We use it for presentations to clients.
I work for a company that are Snowflake partners and help clients implement solutions using Snowflake.
We have different data models established on Snowflake so our primary use case is to store data from different sources, such as Azure Data Factory, or Databricks. We use it to create the data coming from different sources, and then we store the data. In addition, we also have a reporting structure that we use. We are partners with Snowflake and I'm a lead data engineer.
We use Snowflake for data warehousing.
Snowflake is used for very large data, such as in the case where tables might contain 600 to 700 million records.
We work with multiple customers who were asking for this and other similar solutions. We've since had several team members certified in Snowflake and we have a certified team working with that solution and keeping up to date with developments. I'm the general manager of the company and we are implementers.
I work as a data scientist and our primary use of Snowflake is for machine learning. Recently, we were trying to extract data to determine the best configuration settings for one of our products.
We primarily use the solution in order to have the daily transactions of trades. It's to manipulate and find out the benchmark of every broker and institutional manager.
We use the solution for data. We like that there are so many different formats and many structures for analysis.
The primary use case is big data warehouses.
We are a big data company. We have many thousands of devices deployed from our customer base. These devices upload data, on an hourly basis, to a central storage. Next, we run some ETF processes that crunch and process data, then we store that data in a structured way on Snowflake. Over the past six months, it has been more of a development project. I am using the latest version.
The primary use case for Snowflake is in our data warehouse project. We have a private DW and whoever has the credentials can access it. I am a data integration developer and we are using ETL tools to extract the data from different source systems and then load it in the data warehouse.
We use this product basically for developing an IoT (Internet of Things). Currently, we are sending data from our S3 (Simple Storage Service) storage. In the future, we are planning to directly stream data to Snowflake.
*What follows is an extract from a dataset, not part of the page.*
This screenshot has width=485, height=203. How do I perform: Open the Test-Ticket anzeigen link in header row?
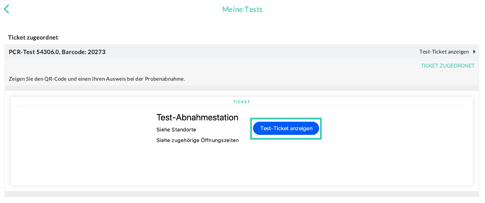(444, 52)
We needed a data warehouse and we made a decision on what is the right tool for us as a data warehousing tool by comparing products. We looked into Microsoft Azure, Red Shift and Snowflake. In the end, we decided on Snowflake because it looks more up to date, it seemed much better purposed as a data cloud solution. It was developed from scratch and dedicated to being used on the cloud and that was what we were looking for. It was not just an on-premises system which was then converted to use on the cloud. It was completely developed from scratch and purely focus on the cloud. Because it was programmed with that dedication, it has some significant advantages.
We primarily use the solution for data warehousing.
We are an IT Analytic Consulting company and we work with many different products. We have Snowflake and a Snowflake account mainly for education purposes and our internal training. We connected it to different sources, mainly internal sources. Most of them are on-premises and some are on the cloud. The deployment model is public.
Our aim was to migrate everything from on-premise, so we just migrated as it is and then we had issues. Some use cases that were running on-premises were not installed. We just went through each case and then finalized the issues with some of the packages that were not working or some users that were not getting what they were expecting. We did deep analysis on each and every case and then looked for options in Snowflake and are now working with the team to move everything over to Snowflake.
We use Snowflake for our data warehouse. Amazing product. Redshift cannot compete with a true elastic data warehouse where you can scale computing by just issuing a SQL query (increase computer power) and resizing it down or putting computing unit to sleep. Snowflake has many more features: When combined with Alooma, it's the best data integration system. No need for Talend and all these cumbersome tools.